__WHAT TO DO__: Some entries follow. Reproduce exactly the lines starting at the one with "Given: Toggle 初级 legend in alert pie" and stopping after the one with "The height and width of the screenshot is (768, 1366).".

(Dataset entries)
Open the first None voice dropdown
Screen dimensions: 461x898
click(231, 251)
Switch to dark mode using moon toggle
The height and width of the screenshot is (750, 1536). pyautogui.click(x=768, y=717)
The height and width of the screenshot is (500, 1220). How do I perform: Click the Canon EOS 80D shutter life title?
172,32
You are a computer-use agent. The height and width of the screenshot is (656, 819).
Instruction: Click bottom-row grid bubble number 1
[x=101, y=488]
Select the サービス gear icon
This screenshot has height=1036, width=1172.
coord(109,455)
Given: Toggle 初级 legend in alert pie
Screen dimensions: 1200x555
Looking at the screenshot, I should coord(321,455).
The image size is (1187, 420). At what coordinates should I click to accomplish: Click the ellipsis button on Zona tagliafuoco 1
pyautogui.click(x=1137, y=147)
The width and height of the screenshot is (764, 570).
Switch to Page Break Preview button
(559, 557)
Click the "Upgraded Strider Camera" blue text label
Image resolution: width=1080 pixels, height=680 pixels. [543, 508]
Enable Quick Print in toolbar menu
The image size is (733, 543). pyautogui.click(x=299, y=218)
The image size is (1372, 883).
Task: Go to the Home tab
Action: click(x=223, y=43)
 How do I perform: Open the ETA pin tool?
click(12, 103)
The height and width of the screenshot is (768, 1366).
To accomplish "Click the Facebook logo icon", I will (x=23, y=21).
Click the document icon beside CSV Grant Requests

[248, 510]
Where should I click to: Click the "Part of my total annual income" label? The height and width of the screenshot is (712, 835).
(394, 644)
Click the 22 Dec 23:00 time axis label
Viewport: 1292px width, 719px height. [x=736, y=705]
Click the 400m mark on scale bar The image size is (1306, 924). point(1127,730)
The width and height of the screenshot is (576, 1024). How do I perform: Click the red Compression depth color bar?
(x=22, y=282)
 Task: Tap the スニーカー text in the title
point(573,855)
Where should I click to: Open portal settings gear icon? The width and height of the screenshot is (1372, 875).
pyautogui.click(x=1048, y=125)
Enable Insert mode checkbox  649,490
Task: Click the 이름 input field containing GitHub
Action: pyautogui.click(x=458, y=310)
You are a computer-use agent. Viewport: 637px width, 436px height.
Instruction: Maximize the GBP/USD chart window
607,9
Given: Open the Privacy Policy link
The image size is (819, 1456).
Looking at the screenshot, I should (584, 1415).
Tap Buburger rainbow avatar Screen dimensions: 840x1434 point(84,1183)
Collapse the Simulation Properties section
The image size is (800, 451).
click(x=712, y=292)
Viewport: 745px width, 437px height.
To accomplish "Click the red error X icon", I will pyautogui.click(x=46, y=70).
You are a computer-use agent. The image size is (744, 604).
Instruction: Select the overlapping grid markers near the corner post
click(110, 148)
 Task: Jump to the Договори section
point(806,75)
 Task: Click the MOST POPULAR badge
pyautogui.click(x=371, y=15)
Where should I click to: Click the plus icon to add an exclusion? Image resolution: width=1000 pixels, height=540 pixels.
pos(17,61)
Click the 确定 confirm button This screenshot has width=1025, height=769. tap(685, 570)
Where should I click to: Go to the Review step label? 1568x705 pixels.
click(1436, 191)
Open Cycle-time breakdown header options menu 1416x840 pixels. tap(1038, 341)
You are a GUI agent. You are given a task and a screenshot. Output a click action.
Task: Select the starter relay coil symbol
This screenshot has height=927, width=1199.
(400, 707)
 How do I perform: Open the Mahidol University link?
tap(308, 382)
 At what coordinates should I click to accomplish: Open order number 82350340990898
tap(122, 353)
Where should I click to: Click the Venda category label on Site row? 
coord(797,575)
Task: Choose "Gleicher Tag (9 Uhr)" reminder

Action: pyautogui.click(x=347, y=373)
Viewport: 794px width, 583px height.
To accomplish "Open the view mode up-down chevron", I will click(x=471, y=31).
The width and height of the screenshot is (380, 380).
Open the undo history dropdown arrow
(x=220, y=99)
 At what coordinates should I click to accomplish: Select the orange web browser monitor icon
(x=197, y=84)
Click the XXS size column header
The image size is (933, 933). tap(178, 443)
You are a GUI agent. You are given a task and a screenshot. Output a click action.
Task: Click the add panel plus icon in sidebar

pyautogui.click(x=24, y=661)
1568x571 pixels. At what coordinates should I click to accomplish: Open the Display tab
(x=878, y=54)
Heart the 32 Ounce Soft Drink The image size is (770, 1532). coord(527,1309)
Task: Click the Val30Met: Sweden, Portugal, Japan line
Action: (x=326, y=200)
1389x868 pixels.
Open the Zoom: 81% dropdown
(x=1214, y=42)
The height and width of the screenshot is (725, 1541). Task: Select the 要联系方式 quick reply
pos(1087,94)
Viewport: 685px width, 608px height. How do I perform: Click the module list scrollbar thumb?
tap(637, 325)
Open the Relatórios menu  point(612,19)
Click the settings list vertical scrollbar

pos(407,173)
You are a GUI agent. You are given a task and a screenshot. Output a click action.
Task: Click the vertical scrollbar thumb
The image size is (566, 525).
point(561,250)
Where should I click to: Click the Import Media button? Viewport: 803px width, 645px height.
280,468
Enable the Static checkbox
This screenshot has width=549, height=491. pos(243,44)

__ANSWER BELOW__:
Given: Toggle 初级 legend in alert pie
Screen dimensions: 1200x555
Looking at the screenshot, I should coord(321,455).
The image size is (1187, 420). At what coordinates should I click to accomplish: Click the ellipsis button on Zona tagliafuoco 1
pyautogui.click(x=1137, y=147)
The width and height of the screenshot is (764, 570).
Switch to Page Break Preview button
(559, 557)
Click the "Upgraded Strider Camera" blue text label
Image resolution: width=1080 pixels, height=680 pixels. [543, 508]
Enable Quick Print in toolbar menu
The image size is (733, 543). pyautogui.click(x=299, y=218)
The image size is (1372, 883).
Task: Go to the Home tab
Action: click(x=223, y=43)
 How do I perform: Open the ETA pin tool?
click(12, 103)
The height and width of the screenshot is (768, 1366).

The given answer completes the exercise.